→ SELECTED TEXT
# # # # # # #
Thursday, June 4, 2015

What I Did Today in the Form of a Letter



June 4, 2015

Dear Helene,

Thanks for your phone call this morning telling me about “Pregnant Women with Depression Face Tough Choices” on Terry Gross. I’ll share it with my support group.

In fact, a woman in our group just gave birth yesterday to a healthy baby girl. She was on no meds.

Just came home from a presentation at the Abington Free Library you would have loved! “200 Years Young: A Short History of Collecting and Exhibiting at the Philadelphia Academy of Fine Arts.” 

Image result for pafa museum     The unusual colorful walls.

Image result for pafa museum    Gothic Revival according to Wiki. I saw Eiko Fan dancing there in 1984.

Image result for eiko fan 

Eiko, according to the Internet, now teaches at PMA.

It was a slide show. No one turned off the lights. I had to get up my nerve, but did, and switched em off, with a satisfactory click.
# # # # # # #
→ SUPPLIED RECORDS
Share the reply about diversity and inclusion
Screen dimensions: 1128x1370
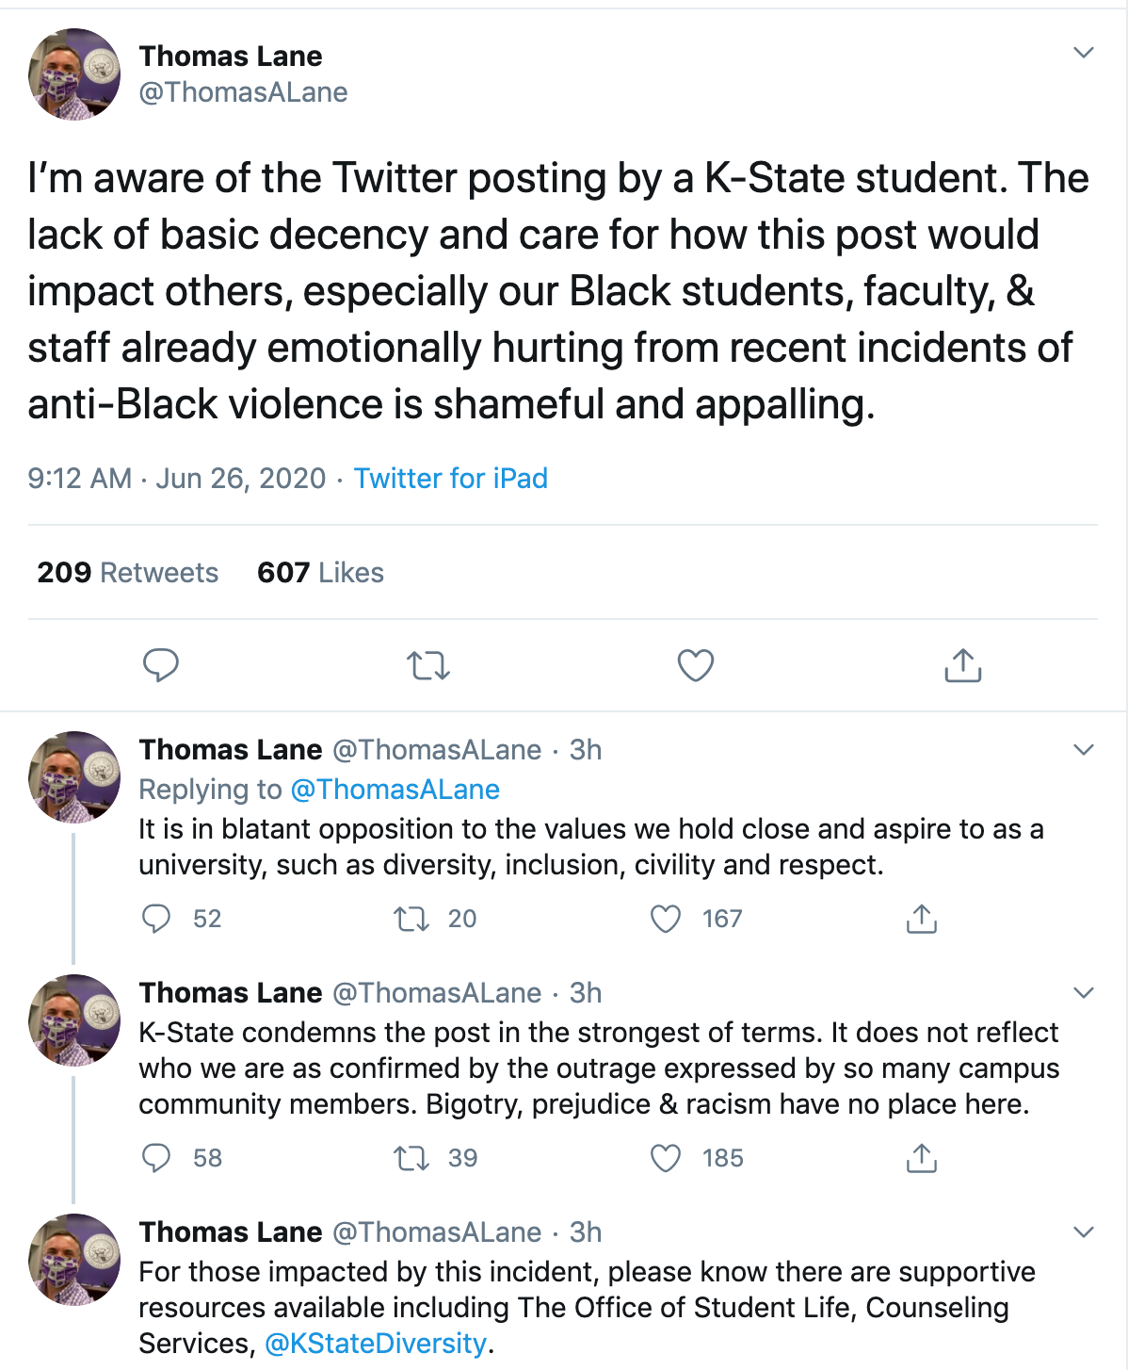[922, 918]
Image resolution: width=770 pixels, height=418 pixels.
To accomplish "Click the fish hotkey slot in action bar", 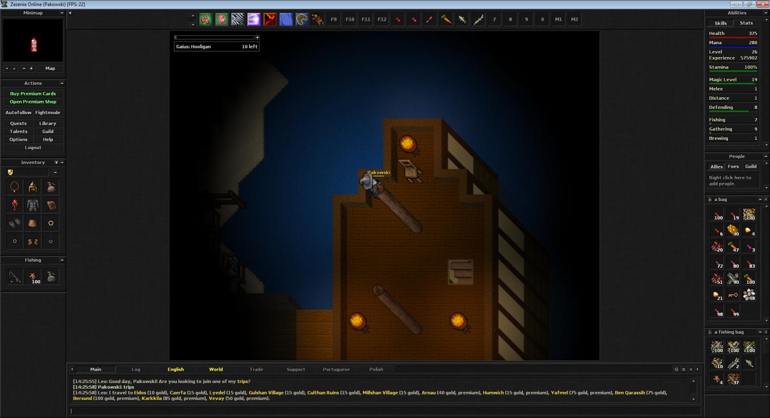I will tap(462, 20).
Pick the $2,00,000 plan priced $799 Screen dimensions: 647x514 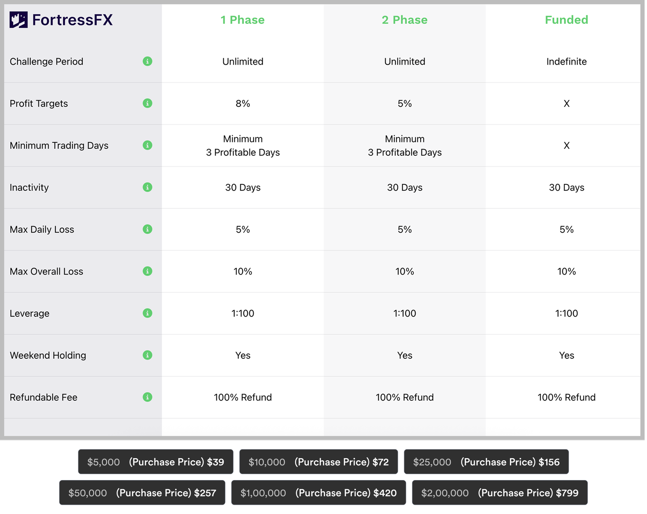(x=500, y=493)
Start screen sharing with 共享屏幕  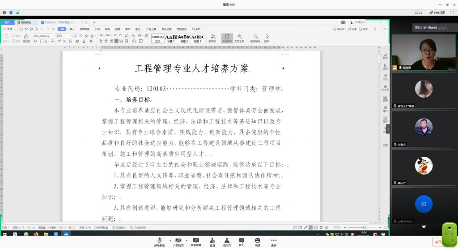195,241

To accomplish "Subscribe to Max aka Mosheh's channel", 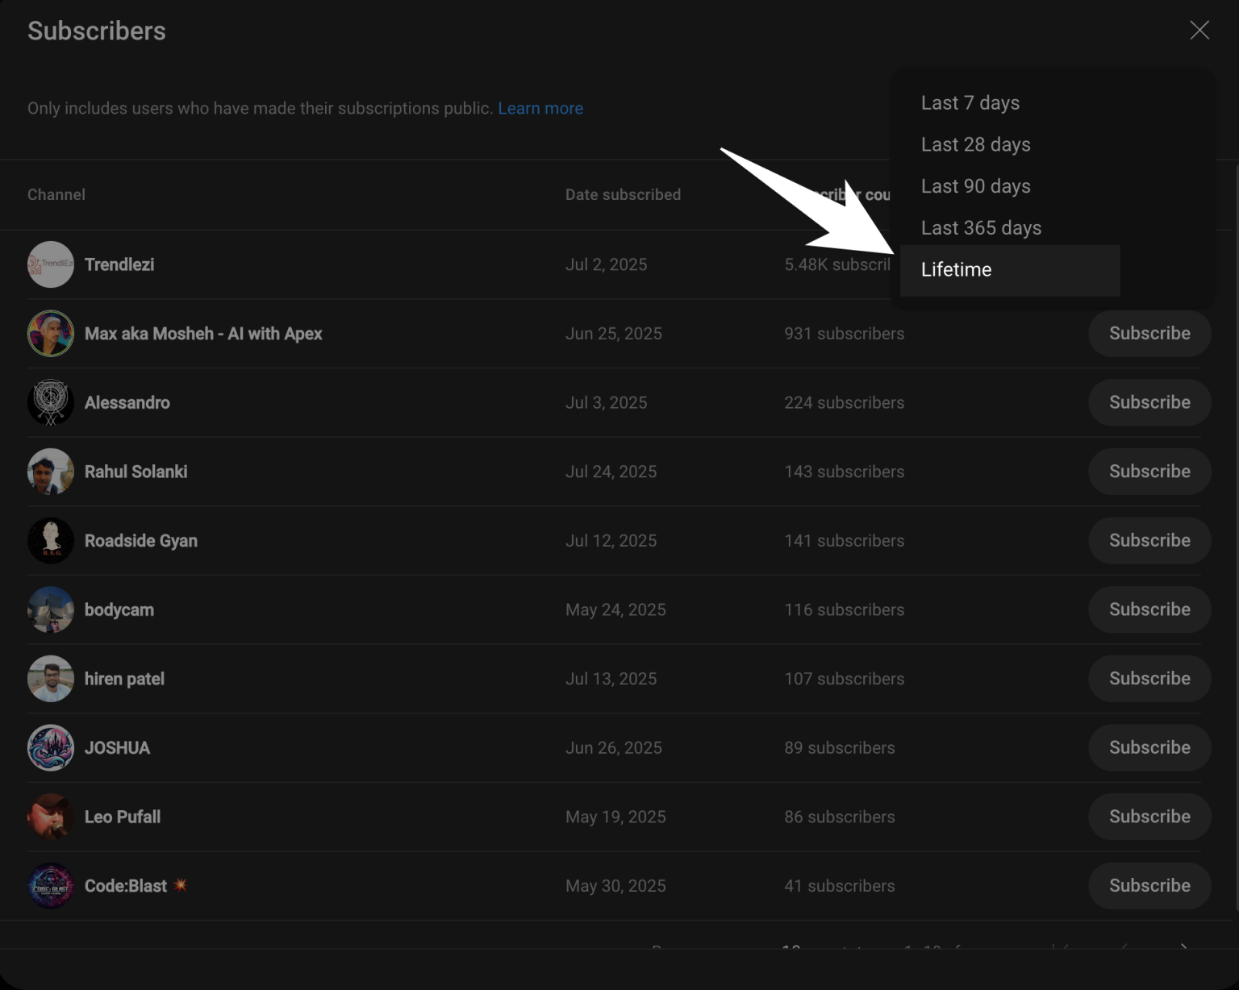I will [x=1149, y=333].
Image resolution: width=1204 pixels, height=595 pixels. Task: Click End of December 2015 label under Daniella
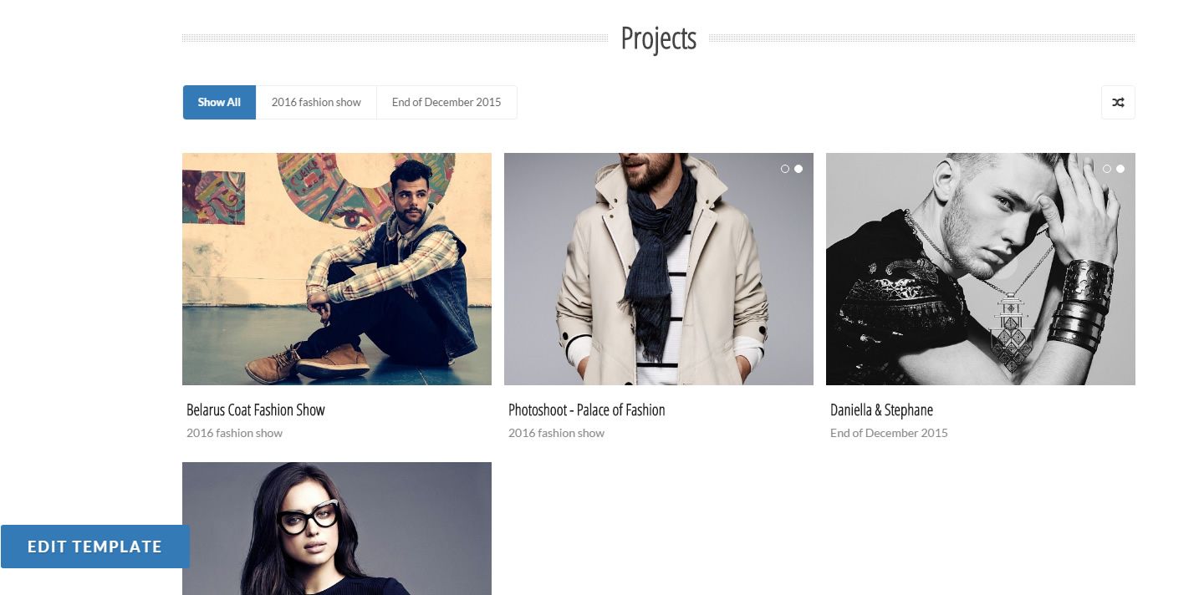pos(889,433)
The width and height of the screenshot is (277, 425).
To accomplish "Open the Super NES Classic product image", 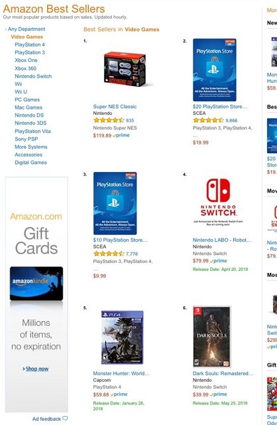I will point(125,69).
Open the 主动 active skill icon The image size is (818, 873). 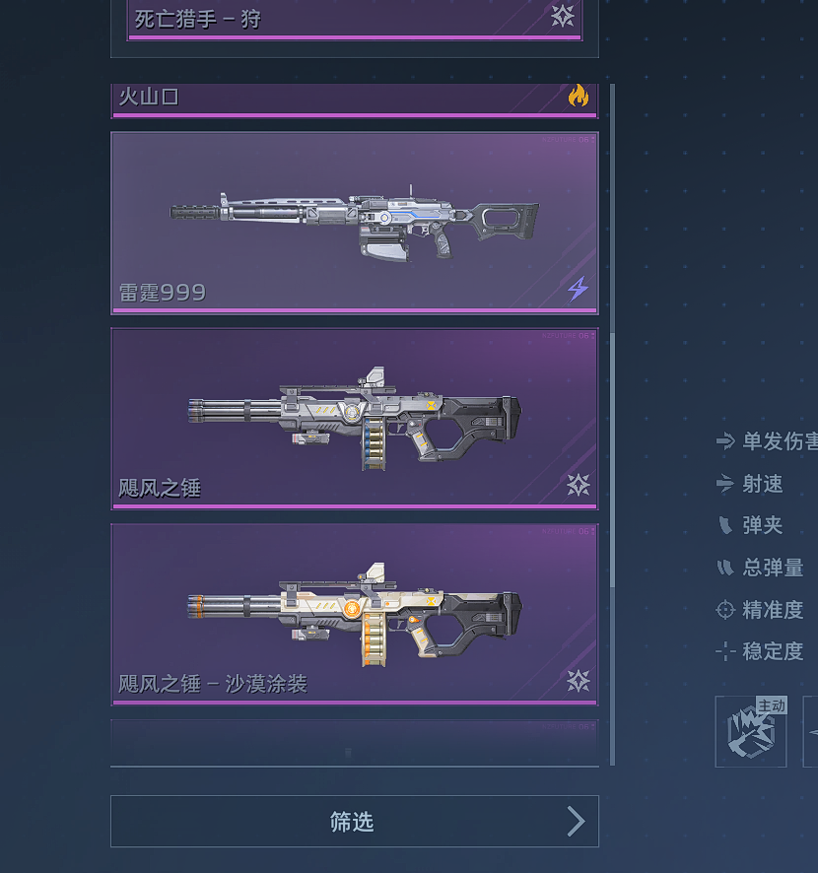pos(751,731)
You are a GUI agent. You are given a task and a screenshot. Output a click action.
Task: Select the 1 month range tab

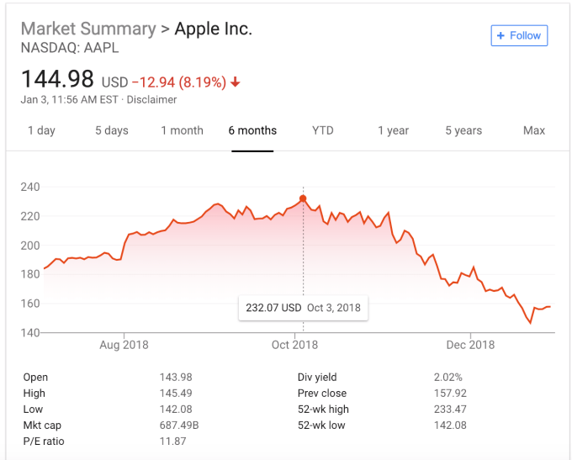182,130
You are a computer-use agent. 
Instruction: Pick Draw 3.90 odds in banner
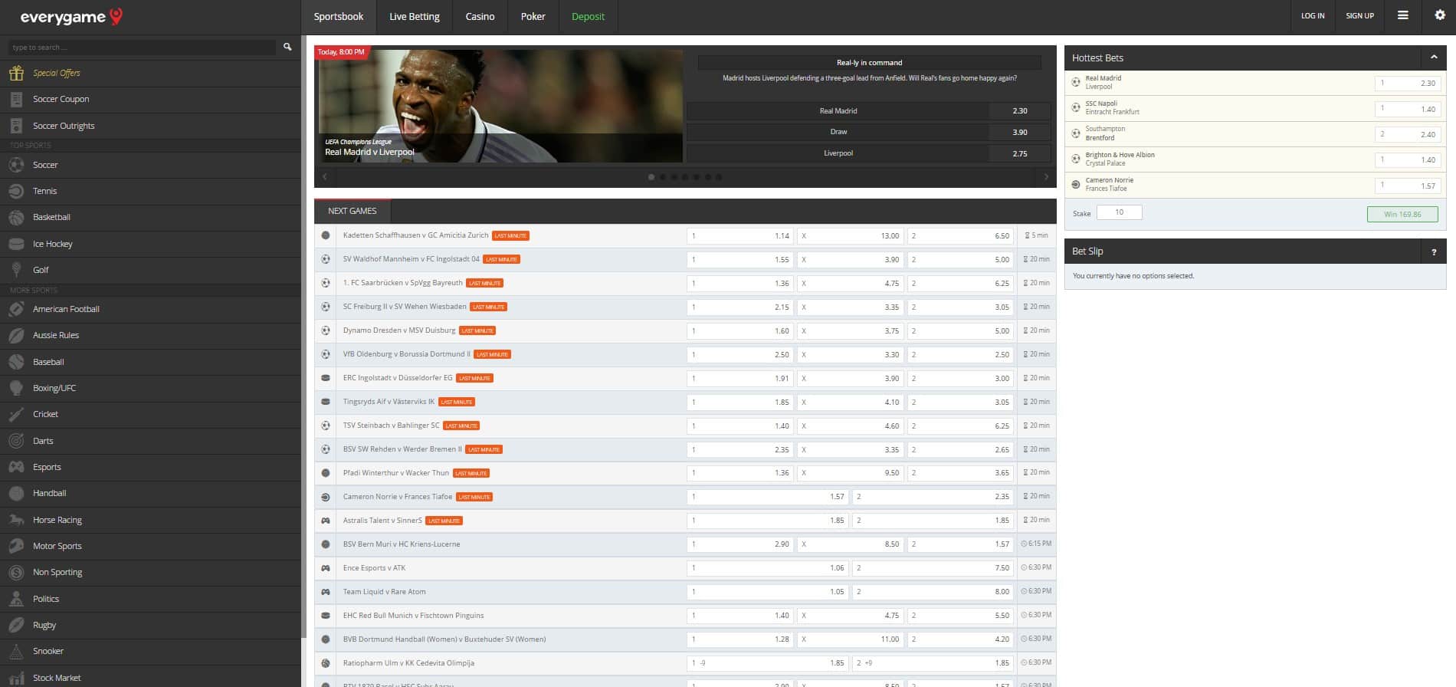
# # # # # # #
→ DIRECTIONS
In the letter to Helene, where was the presentation on collecting and exhibiting at the Philadelphia Academy of Fine Arts held?

→ WRITTEN SOLUTION
At the Abington Free Library.